Integration: Lighting and HVAC systems

By using building energy modeling software, engineers can determine how to size HVAC systems to balance the heat given off by lighting systems, particularly energy-efficient lighting fixtures.

The use of an energy-efficient lighting design not only provides significant lighting savings, but also can reduce the cooling requirements for a building. Engineers should use building energy modeling software to incorporate lighting system design and properly size the HVAC systems.

RTEmagicC_CSE1304FIntegrateFig1_01Building energy modeling software is widely used in the industry for a number of purposes including determining energy savings, HVAC design, or as a compliance path for U.S. Green Building Council LEED certification. There are hundreds of different building energy modeling applications available, and each has its strengths and weaknesses. The U.S. Dept. of Energy (DOE) publishes a comprehensive list of building energy software tools on its website.

While there are many important factors in creating an accurate building energy model (building area, orientation, amount of glass, etc.), internal heat gains from people, lights, and equipment in the space contribute to the majority of the cooling load in many buildings. If engineers can develop more accurate energy models, HVAC systems can be optimally sized, resulting in energy-efficient systems with improved thermal comfort for building occupants and satisfied owners.

According to the U.S. EPA Energy Star Building Upgrade Manual, lighting is typically the largest source of waste heat, also known as heat gain, inside commercial buildings. Approximately 18% of the electricity generated in the United States is consumed by lighting loads, with another 5% being used to cool the waste heat generated by the lighting. As shown in Figure 2, lighting constitutes 35% of a building’s electricity use. Because lighting represents the largest portion of a commercial building’s electricity consumption, it also presents a great opportunity for energy savings by using energy-efficient lighting systems and lighting controls. This applies to both existing and new buildings.

Interactive effects of lighting on heating and cooling

The type of lighting systems installed can have a large impact on the HVAC requirements. Reducing the energy used for lighting affects the heating and cooling that will be required.

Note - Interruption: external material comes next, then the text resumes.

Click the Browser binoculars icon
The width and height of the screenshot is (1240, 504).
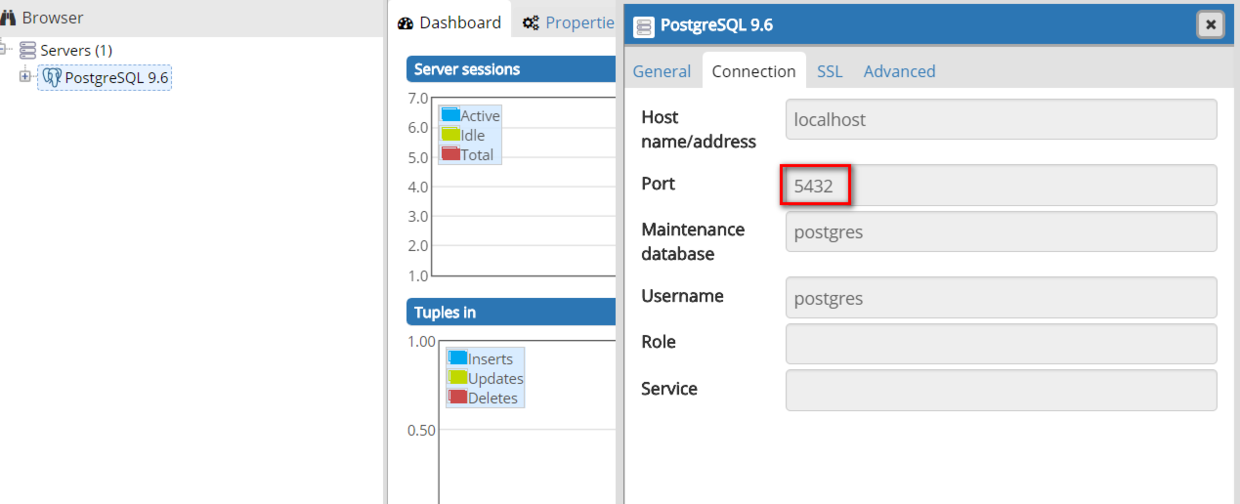pos(8,18)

As more efficient lighting systems are installed in buildings, cooling loads will be reduced while heating loads can be expected to increase. On a new building designed with efficient lighting systems, the smaller cooling loads, in turn, allow for a building’s cooling system to be sized smaller (and therefore less expensive to purchase and operate). On an existing building where lighting systems are upgraded to be more energy-efficient, the smaller cooling loads can allow for the existing cooling systems to serve future additional loads or to be replaced in the future with smaller units.

Most buildings are made up of several systems, including lighting, HVAC, and control systems. In order to design for optimal system performance, all building systems must be considered as a whole. When designing a new building or major renovation, interactions between the lighting and HVAC systems should be considered to ensure that equipment is sized properly for real-world conditions. Similarly, for lighting efficiency upgrades, engineers and owners alike should understand and be able to account for the potential heating and cooling load net impacts that various upgrades would create.